Morales' supporters rallied to show their opposition to Camacho on Monday, blocking roads leading to LPB. Additional roadblocks on Tuesday cannot be ruled out.

A heightened security presence and associated disruptions are anticipated around all protest sites. Violence between demonstrators and security forces or rival political supporters may also occur.

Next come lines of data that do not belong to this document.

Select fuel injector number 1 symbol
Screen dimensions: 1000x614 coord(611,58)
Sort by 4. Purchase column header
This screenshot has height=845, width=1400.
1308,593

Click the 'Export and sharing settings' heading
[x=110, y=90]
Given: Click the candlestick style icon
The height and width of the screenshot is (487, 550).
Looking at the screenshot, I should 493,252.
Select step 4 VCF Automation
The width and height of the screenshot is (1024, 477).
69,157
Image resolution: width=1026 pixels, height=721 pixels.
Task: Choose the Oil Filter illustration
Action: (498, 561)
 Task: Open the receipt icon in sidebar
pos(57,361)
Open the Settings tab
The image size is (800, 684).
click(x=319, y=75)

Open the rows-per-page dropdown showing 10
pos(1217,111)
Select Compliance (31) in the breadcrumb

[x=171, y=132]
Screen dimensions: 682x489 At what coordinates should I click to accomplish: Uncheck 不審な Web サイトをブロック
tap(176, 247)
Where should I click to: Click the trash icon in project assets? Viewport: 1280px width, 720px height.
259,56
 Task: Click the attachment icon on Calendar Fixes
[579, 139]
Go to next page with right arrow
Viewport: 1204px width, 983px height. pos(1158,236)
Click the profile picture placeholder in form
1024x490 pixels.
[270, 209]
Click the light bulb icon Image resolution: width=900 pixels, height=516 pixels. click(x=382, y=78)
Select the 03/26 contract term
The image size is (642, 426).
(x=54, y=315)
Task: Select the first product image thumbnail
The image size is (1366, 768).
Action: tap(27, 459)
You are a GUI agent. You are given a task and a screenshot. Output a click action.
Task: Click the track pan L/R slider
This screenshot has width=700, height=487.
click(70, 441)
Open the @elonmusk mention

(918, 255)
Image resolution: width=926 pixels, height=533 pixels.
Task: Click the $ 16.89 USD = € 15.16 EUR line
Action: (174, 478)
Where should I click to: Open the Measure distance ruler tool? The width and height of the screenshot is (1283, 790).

Tensions have been high in the country since the Supreme Electoral Tribunal of Bolivia (TSE) halted its provisionary vote count on October 20 after 83 percent of the ballot was completed. Initial results indicated that President Evo Morales was short of securing the 10-percentage point lead needed to prevent a runoff election. However, on October 21, the TSE updated the count, indicating that President Evo Morales secured 47.08 percent of the vote against his primary rival Carlos Mesa, who received 35.51 percent, preventing a runoff. Political opposition supporters are accusing the TSE of manipulating the vote in favor of Morales. The protests have already left 30 injured in the violence and constant clashes with police.


Individuals in La Paz, and Bolivia more generally, are advised to monitor developments to the situation, avoid all protests due to the risk of violence, prepare for disruptions to transportation and business in demonstration- and strike-affected areas, and adhere to any instructions issued by the local authorities and their home governments.